Egyptian art was concerned above all with ensuring the continuity of the universe, the gods, the king and the people. The artists therefore depicted things not as they saw them but as idealized symbols intended to be more significant and enduring than was otherwise possible in the real world. The best, most inspired Egyptian art therefore blends the real with the ideal.

 

The essential elements of art during the Old Kingdom were the funerary sculpture and painted reliefs of the royal family and the provincial elite. One of the most impressive statues to come from this period is the diorite figure of the seated Khafra, builder of the second pyramid at Giza,. On the simplest level, the statue is a portrait of a powerful individual, but is also made up of symbols that relate to the general role of the pharaoh. His head and neck are physically embraced by the wings of a hawk representing the protective god, Horus, who was also the divine counterpart of the mortal ruler. His throne is decorated on either side with a complex design consisting of the hieroglyph meaning "union" tied up with the tendrils of the plants of Upper and Lower Egypt, all of which symbolizes the unified state over which he ruled.
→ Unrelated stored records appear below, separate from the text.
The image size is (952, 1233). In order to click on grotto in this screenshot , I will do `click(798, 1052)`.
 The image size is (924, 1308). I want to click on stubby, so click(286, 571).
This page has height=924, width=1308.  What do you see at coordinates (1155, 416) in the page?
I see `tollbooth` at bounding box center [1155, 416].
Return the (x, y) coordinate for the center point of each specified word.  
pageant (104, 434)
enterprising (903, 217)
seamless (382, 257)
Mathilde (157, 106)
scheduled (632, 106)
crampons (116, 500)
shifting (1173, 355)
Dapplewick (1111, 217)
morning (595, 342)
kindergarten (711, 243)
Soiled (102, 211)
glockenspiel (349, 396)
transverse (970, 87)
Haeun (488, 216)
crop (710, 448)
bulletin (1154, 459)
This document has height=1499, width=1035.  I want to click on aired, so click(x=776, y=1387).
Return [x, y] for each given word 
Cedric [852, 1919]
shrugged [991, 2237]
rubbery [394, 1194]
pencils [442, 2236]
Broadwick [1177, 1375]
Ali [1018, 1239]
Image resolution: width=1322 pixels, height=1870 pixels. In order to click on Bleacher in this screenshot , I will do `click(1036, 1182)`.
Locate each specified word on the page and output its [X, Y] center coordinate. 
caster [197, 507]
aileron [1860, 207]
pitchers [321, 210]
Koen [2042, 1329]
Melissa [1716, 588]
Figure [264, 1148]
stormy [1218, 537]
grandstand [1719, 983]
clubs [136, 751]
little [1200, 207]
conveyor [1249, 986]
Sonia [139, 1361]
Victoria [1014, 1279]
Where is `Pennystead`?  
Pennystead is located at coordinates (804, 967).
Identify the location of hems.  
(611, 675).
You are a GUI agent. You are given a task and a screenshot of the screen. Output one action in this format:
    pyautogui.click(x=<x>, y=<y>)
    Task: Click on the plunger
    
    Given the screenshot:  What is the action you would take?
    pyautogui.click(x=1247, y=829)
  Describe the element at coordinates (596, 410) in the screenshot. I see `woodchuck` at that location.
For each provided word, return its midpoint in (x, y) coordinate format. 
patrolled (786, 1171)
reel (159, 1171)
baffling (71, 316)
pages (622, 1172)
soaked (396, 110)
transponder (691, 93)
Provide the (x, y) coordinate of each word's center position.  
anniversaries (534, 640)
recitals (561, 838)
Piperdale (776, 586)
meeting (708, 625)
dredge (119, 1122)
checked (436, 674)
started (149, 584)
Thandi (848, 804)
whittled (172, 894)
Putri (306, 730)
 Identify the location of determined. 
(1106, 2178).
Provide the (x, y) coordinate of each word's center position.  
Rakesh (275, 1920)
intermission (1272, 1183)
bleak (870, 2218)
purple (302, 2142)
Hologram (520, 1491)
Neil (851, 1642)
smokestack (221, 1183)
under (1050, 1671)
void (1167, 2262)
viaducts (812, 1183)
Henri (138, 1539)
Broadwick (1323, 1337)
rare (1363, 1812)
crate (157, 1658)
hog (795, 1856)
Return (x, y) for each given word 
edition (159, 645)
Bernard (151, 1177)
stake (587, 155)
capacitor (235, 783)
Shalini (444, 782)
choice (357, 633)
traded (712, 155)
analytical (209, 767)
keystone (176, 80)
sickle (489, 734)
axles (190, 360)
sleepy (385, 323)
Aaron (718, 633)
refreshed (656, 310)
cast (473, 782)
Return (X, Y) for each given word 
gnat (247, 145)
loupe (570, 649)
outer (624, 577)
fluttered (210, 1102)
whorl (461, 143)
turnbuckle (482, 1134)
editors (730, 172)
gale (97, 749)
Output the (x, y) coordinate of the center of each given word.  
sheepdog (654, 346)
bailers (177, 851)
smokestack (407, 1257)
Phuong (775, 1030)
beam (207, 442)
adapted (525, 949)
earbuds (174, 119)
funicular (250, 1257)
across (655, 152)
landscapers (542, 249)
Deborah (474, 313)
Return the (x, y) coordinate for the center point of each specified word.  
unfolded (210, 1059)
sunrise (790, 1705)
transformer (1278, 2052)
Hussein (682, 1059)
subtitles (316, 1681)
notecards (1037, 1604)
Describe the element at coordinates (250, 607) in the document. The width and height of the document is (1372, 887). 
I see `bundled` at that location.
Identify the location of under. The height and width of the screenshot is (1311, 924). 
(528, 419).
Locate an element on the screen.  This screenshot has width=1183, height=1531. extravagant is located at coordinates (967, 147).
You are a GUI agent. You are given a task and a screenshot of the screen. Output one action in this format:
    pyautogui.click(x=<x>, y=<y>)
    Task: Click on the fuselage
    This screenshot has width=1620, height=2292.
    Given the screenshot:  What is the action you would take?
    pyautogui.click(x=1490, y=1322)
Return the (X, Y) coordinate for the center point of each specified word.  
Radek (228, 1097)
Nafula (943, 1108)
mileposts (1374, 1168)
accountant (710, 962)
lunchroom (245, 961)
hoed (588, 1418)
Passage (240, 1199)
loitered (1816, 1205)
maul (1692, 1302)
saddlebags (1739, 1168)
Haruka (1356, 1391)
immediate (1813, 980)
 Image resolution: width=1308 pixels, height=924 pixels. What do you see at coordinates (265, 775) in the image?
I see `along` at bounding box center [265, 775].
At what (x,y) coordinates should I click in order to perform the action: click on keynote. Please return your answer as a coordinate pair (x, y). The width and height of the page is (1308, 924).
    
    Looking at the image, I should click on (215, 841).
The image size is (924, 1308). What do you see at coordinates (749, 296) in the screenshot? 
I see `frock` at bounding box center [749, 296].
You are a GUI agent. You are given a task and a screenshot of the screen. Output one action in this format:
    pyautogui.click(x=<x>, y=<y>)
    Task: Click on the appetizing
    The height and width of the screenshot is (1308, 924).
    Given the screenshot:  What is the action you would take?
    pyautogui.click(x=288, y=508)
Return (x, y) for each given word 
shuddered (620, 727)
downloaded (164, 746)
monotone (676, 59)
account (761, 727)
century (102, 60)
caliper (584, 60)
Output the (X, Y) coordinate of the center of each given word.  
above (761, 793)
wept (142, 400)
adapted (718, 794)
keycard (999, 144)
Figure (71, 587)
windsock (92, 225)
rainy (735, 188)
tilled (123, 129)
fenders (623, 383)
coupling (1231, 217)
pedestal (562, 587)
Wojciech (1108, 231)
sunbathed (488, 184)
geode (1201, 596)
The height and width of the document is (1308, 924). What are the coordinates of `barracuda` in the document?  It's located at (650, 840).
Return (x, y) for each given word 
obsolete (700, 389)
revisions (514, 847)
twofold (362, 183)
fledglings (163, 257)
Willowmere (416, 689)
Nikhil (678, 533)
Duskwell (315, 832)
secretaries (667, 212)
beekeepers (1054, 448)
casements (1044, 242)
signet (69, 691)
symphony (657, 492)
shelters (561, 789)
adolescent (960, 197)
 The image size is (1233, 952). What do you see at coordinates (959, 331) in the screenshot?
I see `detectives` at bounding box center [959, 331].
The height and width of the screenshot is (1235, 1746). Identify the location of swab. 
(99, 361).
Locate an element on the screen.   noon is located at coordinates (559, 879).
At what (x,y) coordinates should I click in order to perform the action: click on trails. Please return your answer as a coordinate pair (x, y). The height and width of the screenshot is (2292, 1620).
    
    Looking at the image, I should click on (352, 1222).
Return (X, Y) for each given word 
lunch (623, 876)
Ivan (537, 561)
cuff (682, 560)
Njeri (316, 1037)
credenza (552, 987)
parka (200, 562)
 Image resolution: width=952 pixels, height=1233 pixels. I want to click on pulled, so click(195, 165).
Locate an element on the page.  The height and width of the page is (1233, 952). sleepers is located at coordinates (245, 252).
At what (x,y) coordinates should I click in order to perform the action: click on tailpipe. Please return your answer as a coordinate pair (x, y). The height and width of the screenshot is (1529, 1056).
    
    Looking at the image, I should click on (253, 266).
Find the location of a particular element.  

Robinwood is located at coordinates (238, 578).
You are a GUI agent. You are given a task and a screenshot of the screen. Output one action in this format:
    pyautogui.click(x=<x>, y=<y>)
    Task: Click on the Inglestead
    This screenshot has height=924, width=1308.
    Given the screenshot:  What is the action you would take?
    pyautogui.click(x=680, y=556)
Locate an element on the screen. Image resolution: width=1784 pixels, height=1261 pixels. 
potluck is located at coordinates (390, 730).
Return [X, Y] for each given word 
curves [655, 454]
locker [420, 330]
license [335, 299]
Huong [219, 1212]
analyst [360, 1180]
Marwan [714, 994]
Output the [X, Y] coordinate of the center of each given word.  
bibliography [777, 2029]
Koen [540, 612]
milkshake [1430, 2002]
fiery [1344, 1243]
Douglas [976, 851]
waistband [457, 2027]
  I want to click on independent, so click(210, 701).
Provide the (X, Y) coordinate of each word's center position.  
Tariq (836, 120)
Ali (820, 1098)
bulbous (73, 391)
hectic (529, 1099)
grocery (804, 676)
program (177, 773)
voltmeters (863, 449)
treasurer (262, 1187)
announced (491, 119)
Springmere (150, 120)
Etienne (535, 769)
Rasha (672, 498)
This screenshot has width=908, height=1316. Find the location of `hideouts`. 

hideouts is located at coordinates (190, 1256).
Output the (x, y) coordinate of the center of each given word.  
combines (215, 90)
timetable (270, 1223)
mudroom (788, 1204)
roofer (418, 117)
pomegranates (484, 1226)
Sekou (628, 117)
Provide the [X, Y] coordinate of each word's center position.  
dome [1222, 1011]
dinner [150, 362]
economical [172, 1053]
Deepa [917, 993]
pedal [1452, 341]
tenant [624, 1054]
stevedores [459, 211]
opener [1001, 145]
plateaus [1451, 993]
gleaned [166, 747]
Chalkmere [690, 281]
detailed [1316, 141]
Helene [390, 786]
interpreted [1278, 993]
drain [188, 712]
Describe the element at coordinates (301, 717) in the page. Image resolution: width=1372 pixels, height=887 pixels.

In the same manner, an alabaster statue of the 6th Dynasty ruler Pepi I has the rear of the throne carved to imitate a serekh with Horus perched on the top. 

 

After the Old Kingdom, centralized power within Egypt declined into what we refer to as the First Intermediate Period. This decline in power resulted in a period when provincial workshops at sites such as el-Mo'alla and Gebelein began to create distinctive funerary decoration and equipment rather than being influenced by the artists at the royal court, as they were earlier during the Old Kingdom and later during the Middle Kingdom.